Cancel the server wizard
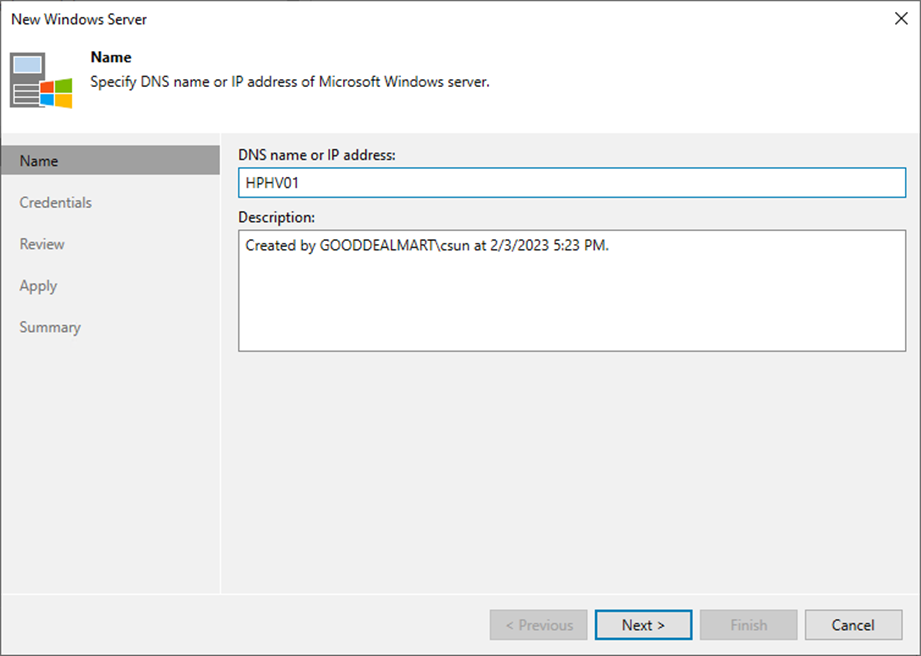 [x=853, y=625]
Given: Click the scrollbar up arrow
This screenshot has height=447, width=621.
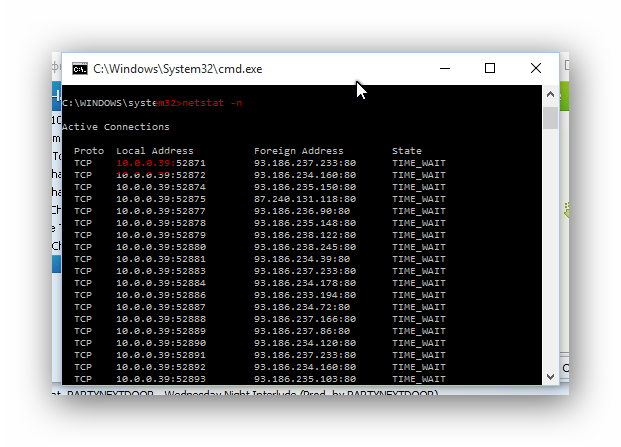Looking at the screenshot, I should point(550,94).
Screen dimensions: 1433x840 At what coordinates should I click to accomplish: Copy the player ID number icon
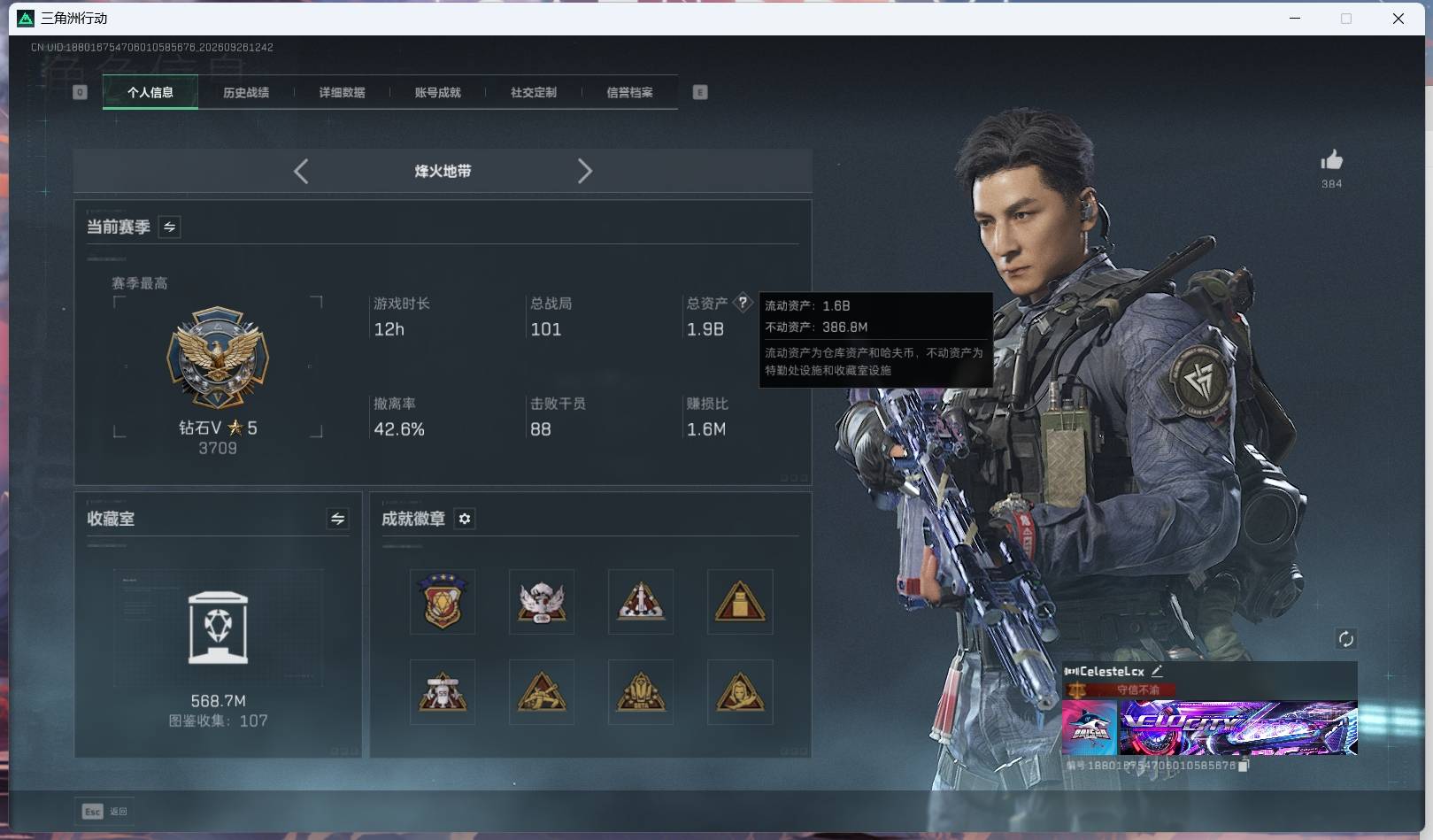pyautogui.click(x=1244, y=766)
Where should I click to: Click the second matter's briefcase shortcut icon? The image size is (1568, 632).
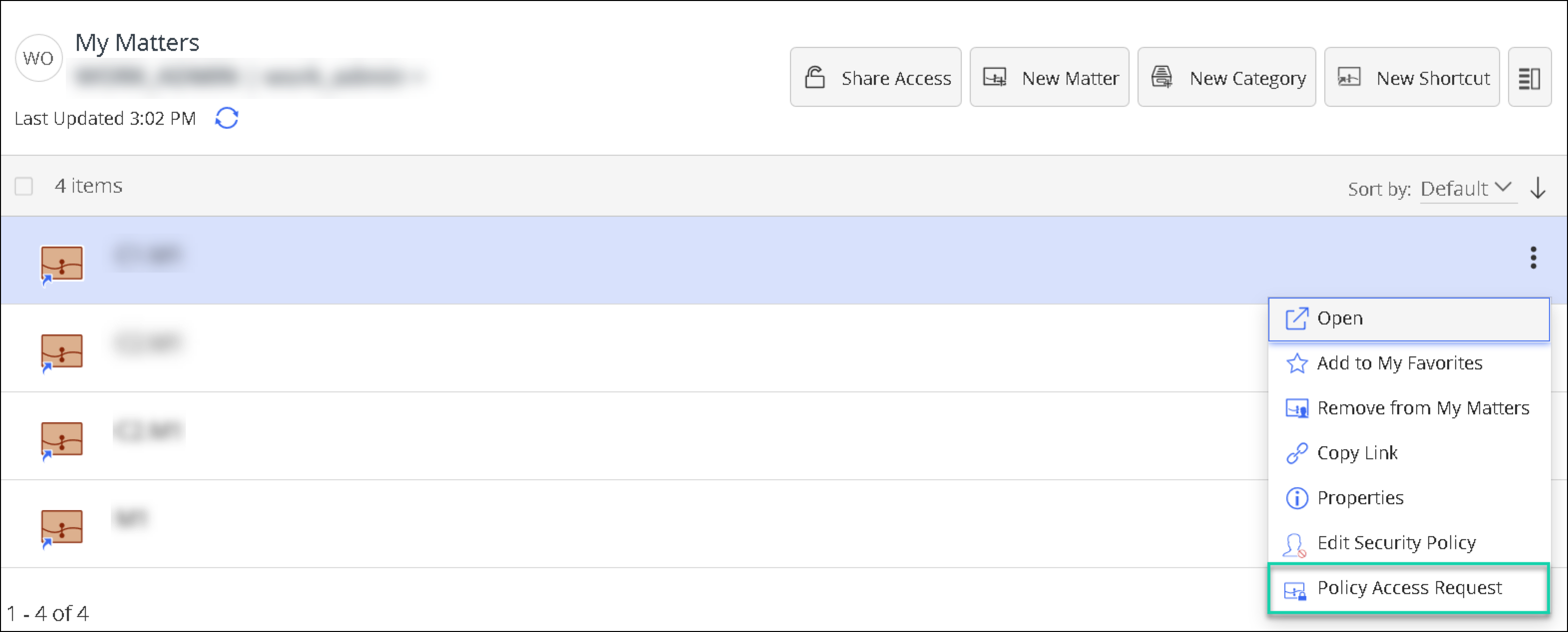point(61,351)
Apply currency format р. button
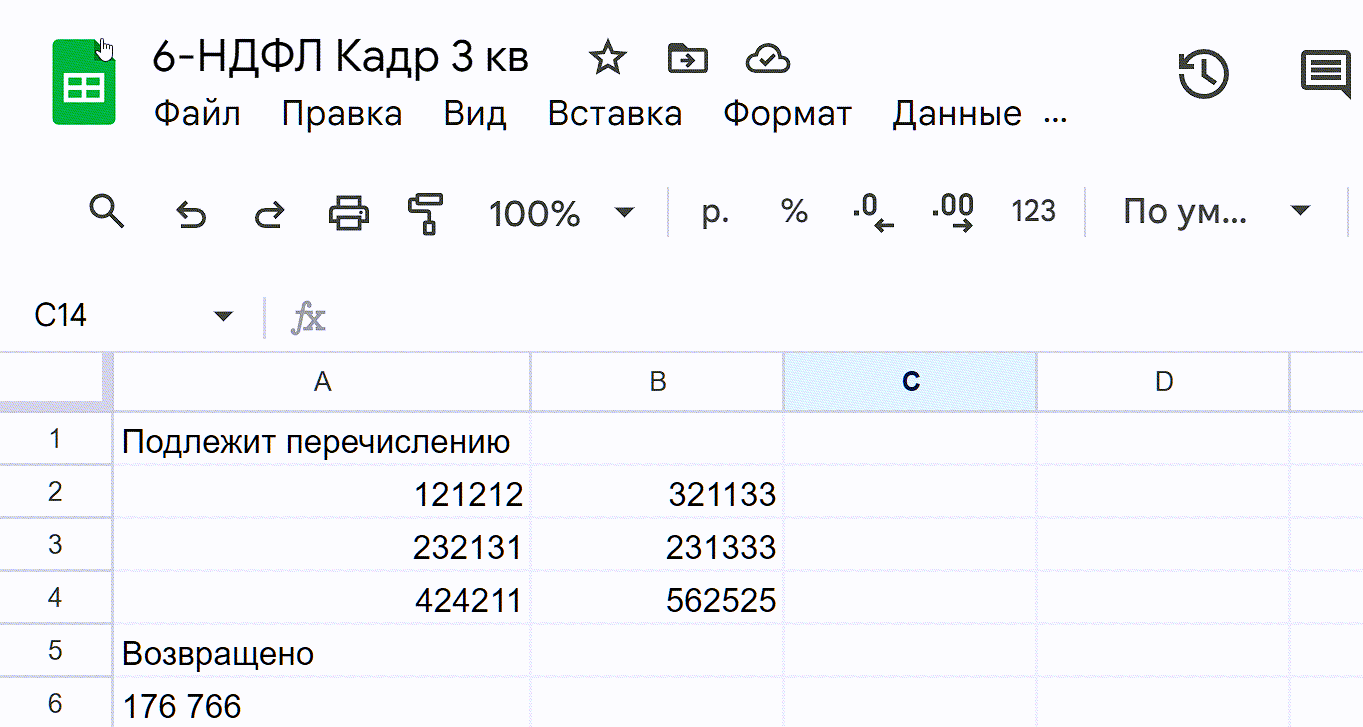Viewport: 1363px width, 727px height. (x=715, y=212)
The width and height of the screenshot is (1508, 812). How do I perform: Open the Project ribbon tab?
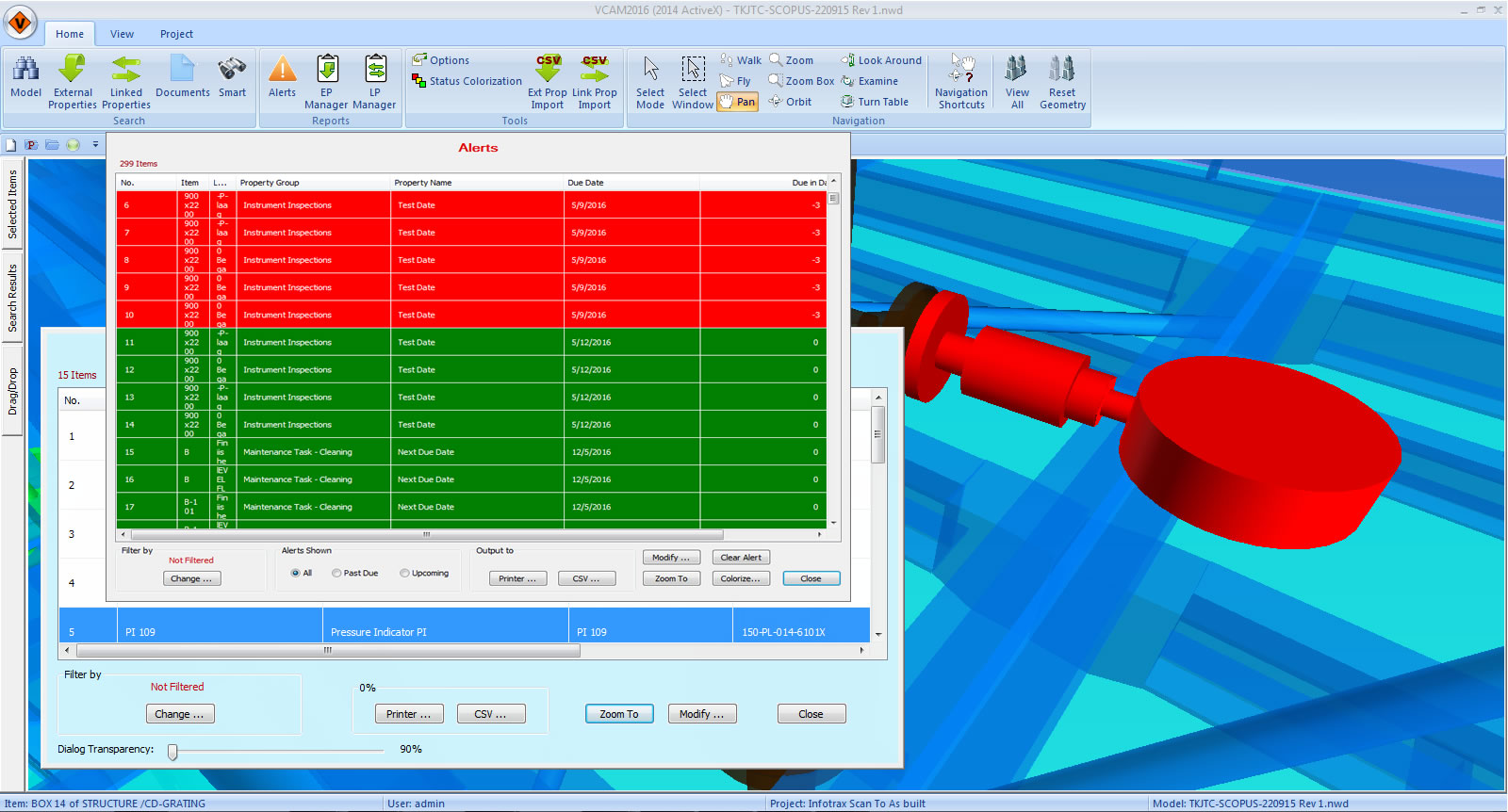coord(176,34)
-----
#### [PROBLEM]
Your copy of the data above should match it exactly, apart from the images.

#### [OUTPUT OF THE TASK]
Cancel the server wizard
 [x=853, y=625]
Given: Click the scrollbar up arrow
This screenshot has height=447, width=621.
Looking at the screenshot, I should point(550,94).
Screen dimensions: 1433x840 At what coordinates should I click to accomplish: Copy the player ID number icon
pyautogui.click(x=1244, y=766)
Where should I click to: Click the second matter's briefcase shortcut icon? The image size is (1568, 632).
point(61,351)
Apply currency format р. button
Viewport: 1363px width, 727px height. (x=715, y=212)
The width and height of the screenshot is (1508, 812). How do I perform: Open the Project ribbon tab?
coord(176,34)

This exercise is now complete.